Opéra Chants du capricorne

Des airs de résistance

Vingt après sa création à Montréal, Pauline Vaillancourt remet en scène Chants du capricorne avec une nouvelle chanteuse, Marie-Annick Béliveau, mais le même concepteur de l’installation et du costume, Massimo Guerrera.

C’est une histoire de résistance et de liberté. Celle de la recherche, de l’exploration, de l’expérimentation. Celle de l’art de création de plus en plus poussé vers les marges, de moins en moins appuyé par les institutions et les médias.

Pauline Vaillancourt et Massimo Guerrera sont aux premières loges de ce combat de tous les jours. Ils se sont rencontrés il y a 20 ans pour créer Chants du capricorne en opéra performance. Leur vision et, surtout, leur intuition sont toujours pertinentes.

« C’est important qu’on le fasse et, aussi, de tenir le coup, lance Pauline Vaillancourt, pour conserver cet espace de liberté et d’authenticité. C’est le rôle de nos petites compagnies d’indiquer la voie du futur. »

« La présentation il y a 20 ans a semé des graines, pense Massimo Guerrera. Les gens se sont rendu compte qu’il se passait quelque chose de particulier avec Chants libres. Il y avait beaucoup de collaboration à l’époque entre danse, performance, musique et art visuel. » 

La musique de Giacinto Scelsi représente un autre acte de résistance. Il a composé 150 pièces, dont beaucoup n’ont été découvertes qu’après sa mort, en 1988.

« C’est une musique libre. Massimo avait cette liberté dans son travail. Il déconstruit beaucoup comme le fait Scelsi en musique. J’adore travailler avec les artistes visuels parce qu’ils nous déstabilisent. »

— La metteure en scène, Pauline Vaillancourt

La musique de Scelsi peut déstabiliser. Chants du capricorne est un cycle de 17 pièces pour voix seule où les sons primitifs ont remplacé les mots. C’est un rôle physique, mais la performance vocale est aussi exigeante : 55 minutes de chant pour Marie-Annick Béliveau.

Massimo Guerrera a dû quelque peu retoucher l’écrin scénographique dans lequel elle évolue. Le décor est fait de cavités et le costume au sexe magnifié est lourd, mais fonctionnel. Il agit comme le cocon du capricorne.

« Cela s’est fait dans un certain élan intuitif, raconte l’artiste visuel. Cela a donné quelque chose d’organique, près du corps. La figure du capricorne a été le point de départ. J’ai fait des esquisses sur le costume avec des cornes et des entonnoirs servant à la fois de porte-voix et de cornet acoustique. Il y a une belle ambiguïté entre ce qui entre et sort. »

SPECTACLE ET SPECTACULAIRE

Une œuvre symbolique, évocatrice, donc, et libre, dans un monde où le spectaculaire a pris toute la place, cependant.

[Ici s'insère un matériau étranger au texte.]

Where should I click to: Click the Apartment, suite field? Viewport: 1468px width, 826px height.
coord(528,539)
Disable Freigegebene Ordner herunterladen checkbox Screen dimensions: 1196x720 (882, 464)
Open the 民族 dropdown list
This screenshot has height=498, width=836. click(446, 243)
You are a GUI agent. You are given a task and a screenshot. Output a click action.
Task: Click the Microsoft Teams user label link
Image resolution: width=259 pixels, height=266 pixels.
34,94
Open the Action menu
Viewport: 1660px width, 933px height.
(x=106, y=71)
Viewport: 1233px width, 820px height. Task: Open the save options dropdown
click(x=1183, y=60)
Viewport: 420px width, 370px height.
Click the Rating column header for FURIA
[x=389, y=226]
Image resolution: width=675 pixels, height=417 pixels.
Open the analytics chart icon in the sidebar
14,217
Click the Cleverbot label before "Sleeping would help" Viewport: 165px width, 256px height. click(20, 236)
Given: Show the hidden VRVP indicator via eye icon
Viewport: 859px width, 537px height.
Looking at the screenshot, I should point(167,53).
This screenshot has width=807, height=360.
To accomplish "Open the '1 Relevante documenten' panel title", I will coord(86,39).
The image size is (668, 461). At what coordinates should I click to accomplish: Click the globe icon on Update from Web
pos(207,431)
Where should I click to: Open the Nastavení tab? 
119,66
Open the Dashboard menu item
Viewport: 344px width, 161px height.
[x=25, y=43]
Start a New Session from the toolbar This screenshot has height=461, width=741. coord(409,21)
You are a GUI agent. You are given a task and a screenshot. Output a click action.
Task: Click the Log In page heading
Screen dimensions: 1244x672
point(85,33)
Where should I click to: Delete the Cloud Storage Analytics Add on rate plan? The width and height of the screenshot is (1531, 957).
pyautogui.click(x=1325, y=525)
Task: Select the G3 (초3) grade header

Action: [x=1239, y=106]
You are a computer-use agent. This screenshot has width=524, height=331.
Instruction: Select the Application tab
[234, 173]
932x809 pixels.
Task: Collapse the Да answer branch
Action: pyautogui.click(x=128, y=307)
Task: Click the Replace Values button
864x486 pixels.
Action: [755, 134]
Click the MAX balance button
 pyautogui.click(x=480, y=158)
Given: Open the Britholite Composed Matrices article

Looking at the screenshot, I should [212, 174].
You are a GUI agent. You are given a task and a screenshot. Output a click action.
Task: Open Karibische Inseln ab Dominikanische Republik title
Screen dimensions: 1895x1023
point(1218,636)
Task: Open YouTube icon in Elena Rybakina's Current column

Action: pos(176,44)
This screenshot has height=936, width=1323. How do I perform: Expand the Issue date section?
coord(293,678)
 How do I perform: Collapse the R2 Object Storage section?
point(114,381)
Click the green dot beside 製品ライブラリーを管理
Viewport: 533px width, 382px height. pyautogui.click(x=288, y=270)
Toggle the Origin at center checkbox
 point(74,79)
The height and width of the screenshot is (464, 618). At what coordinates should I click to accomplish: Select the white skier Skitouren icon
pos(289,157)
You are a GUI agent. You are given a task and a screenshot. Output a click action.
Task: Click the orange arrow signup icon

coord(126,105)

« Tout va vers le plus populaire, note Mme Vaillancourt. On a de la difficulté à maintenir une certaine rigueur en art, même si les gens qui viennent sont surpris et aiment ça. Sauf qu’il faut aller les chercher dans leur lit. »

Guy Debord avait prédit dans les années 60 ce triomphe de la société du spectacle, rappelle Massimo Guerrera.

« On est dans les effets. Le travail plus fin est là, mais toujours avec de petits moyens. Les lieux de recherche sont importants. On doit se rendre compte que la création nourrit beaucoup de gens. »

Même si elle constate que de plus en plus de chanteurs s’intéressent à l’opéra contemporain, Pauline Vaillancourt se demande parfois si Chants libres pourra continuer longtemps sa recherche d’authenticité. 

« Il faut avoir le courage de le faire, répond Massimo Guerrera. Il ne faut pas se laisser prendre complètement par le système. C’est un truc à long terme. Tu as 40-50 ans et tu gagnes toujours 15 000 $ par année. C’est difficile, mais on survit. »

À l’Usine C ce soir, demain et samedi à 20 h.